Today’s “assignment” in our international By Invitation Only blog group is: What do you fear? (Actually, I think it was “what are you afraid of” but I didn’t want to end the phrase with a preposition. I’m afraid of making grammatical errors.)
As you may recall, our founder and leader, Marsha Harris of the dazzlingly glamorous blog, Splenderosa, sends out a monthly missive with our subject and then all communication among us stops. We’re on our own to discuss the topic.
I really wanted to be clever, thoughtful, profound, interesting(?). . . when addressing the subject, but I fear that is not going to be the case.

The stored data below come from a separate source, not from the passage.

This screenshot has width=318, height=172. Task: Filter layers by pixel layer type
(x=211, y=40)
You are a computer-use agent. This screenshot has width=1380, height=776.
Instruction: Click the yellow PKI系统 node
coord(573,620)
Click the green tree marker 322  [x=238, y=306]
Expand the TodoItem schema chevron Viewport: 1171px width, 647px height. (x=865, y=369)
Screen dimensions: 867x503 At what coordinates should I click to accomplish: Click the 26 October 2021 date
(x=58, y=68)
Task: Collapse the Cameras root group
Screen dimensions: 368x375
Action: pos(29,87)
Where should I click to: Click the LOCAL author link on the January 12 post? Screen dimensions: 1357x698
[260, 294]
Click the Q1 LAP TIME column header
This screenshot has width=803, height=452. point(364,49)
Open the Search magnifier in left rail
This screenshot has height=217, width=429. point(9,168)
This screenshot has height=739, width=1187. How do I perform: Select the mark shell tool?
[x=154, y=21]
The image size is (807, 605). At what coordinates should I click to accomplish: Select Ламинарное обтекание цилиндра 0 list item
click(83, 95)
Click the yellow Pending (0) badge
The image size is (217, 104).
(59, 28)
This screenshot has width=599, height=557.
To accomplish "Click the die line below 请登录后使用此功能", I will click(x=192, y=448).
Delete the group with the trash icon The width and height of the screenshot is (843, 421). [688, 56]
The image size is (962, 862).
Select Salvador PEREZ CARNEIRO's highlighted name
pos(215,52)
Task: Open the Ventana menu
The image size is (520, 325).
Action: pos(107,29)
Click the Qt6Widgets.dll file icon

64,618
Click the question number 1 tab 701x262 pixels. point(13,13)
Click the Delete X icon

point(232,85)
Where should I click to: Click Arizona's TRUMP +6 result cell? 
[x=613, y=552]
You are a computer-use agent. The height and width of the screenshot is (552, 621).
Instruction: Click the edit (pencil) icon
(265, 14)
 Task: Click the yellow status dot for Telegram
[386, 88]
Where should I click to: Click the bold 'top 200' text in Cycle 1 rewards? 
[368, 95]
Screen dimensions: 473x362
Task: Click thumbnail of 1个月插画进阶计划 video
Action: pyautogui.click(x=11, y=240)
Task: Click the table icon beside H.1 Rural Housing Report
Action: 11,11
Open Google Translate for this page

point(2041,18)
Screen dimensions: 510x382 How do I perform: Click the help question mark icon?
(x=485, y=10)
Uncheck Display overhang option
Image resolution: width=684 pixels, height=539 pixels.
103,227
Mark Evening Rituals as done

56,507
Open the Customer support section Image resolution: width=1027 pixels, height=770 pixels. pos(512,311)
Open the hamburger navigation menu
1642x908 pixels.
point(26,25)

First, a dictionary definition of fear: “. . . dread, fright, alarm, panic, terror, trepidation, painful agitation in the presence or anticipation of danger. Fear implies anxiety and usually loss of courage. . .”
By that definition only one fear, as in terror, comes to mind: snakes. I cannot even look at or post a picture of the creature because my ears will start to ring and my heart will palpitate. In fact, as write this I feel anxious.
Compared to the extreme of that emotion, all my other — let’s call them anxieties — are extensions of my penchant for worrying. I worry when Andrea (daughter) gets on a plane, I worry when Ella (granddaughter) has a high temperature, I worry about My-Reason-For-Living-In-France for many reasons, I worry about Charlotte (dog). I worry about the future French verb tense and wonder how long I can continue to say, in French, that I’m “going to” do something and one day learn a few “I will” do something verbs.
I worry that I may disappoint people I love and those who are important to me. I’m worrying right-this-second that I’m boring you.
My worrying does have degrees. I’m not totally crazy.
But really, shaking in my ballerinas fear? Not so much I guess.
I have a lunch date with a friend in Paris, so if I don’t get moving and start ironing I’m afraid I will be late. I hate to be late.
Now I can worry about whether it’s going to rain — it’s forecast — and how long it will take me to find a parking space in the sixth arrondissement.
For truly interesting musings on our subject, please visit Splenderosa where Marsha will direct you to our other BIO members.
I’m starting to fear you might have had higher hopes for my examination of today’s topic.